What Did the AMPLITUDE Study Show?

In the AMPLITUDE clinical trial, men with BRCA2‑mutated mCSPC who received niraparib together with abiraterone and prednisone went longer before their cancer worsened on scans compared with those who received abiraterone, prednisone, and a placebo. In this BRCA2‑positive group, many men on the combination had not yet reached the average (median) time until their cancer progressed, while those on placebo plus abiraterone had progression at around 26 months. The benefit from adding niraparib was not seen in men whose cancers did not have BRCA2 mutations, underscoring how important BRCA2 testing is in deciding whether this regimen is likely to help.

Who Was in the Trial?

The study included men whose prostate cancer had spread (metastatic), was still sensitive to hormone‑lowering therapy, and had changes in certain DNA‑repair genes (including BRCA2). Everyone received standard androgen‑deprivation therapy plus daily prednisone, and then was randomly assigned to get either niraparib plus abiraterone or abiraterone with a placebo. The main question was how long men lived before their cancer progressed on scans; researchers also looked at overall survival and how long it took for symptoms to worsen.

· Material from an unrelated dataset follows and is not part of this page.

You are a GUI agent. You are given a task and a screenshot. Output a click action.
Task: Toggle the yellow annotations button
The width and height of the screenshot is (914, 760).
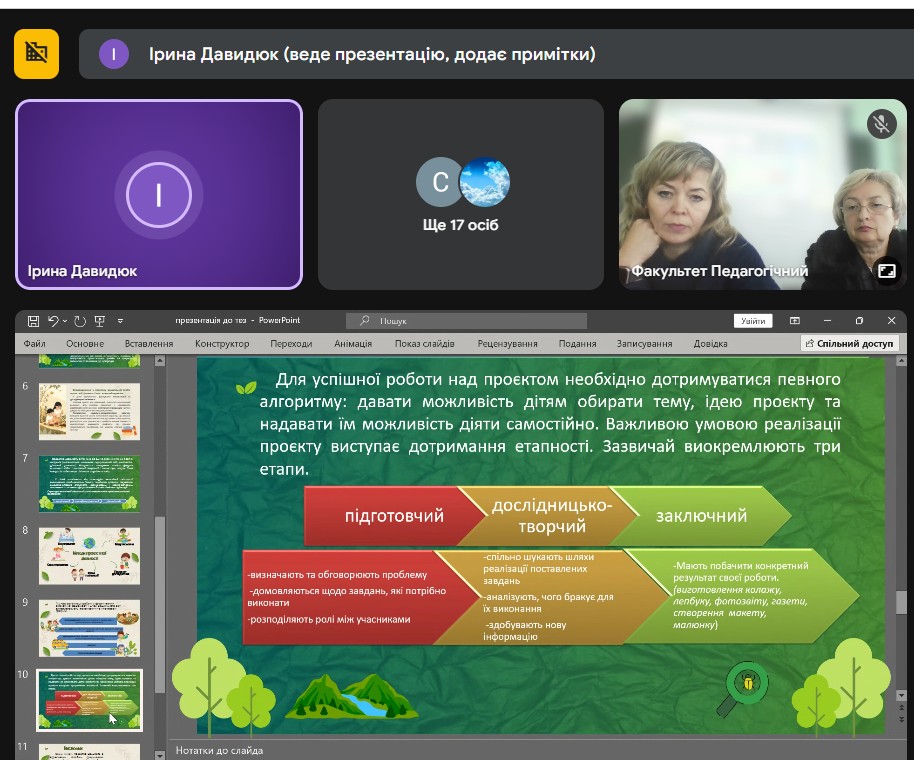tap(36, 53)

Survival and Symptom Control

In the group with BRCA2‑mutated cancer, fewer deaths were seen so far in men who received niraparib plus abiraterone and prednisone than in those who received abiraterone and prednisone alone. The combination also delayed the time until symptoms from prostate cancer got worse, suggesting it may help some men feel better for longer while keeping the disease under better control.

Side Effects and Monitoring

Like many cancer treatments, this combination can cause side effects and often requires dose changes or short treatment breaks. Common side effects included high blood pressure, muscle or bone pain, constipation, fatigue, nausea, and infections such as respiratory tract infections. Some men also experienced heart rhythm changes, dizziness, hot flashes, diarrhea, decreased appetite, and weight loss. Blood tests frequently showed anemia (low red blood cells), low platelets, low lymphocytes, and changes in electrolytes and liver or kidney tests.

Because of these possible effects, men taking niraparib with abiraterone and prednisone usually need:

  • Regular blood pressure checks
  • Frequent blood tests to monitor blood counts and organ function
  • Close reporting of symptoms such as chest pain, shortness of breath, palpitations, increased fatigue, bleeding, or signs of infection

Anyone considering this treatment should talk with their oncology and urology team about genetic testing for BRCA2 and other DNA‑repair genes, the potential benefits of the combination, and whether the side‑effect profile is a good fit for their overall health and goals of care.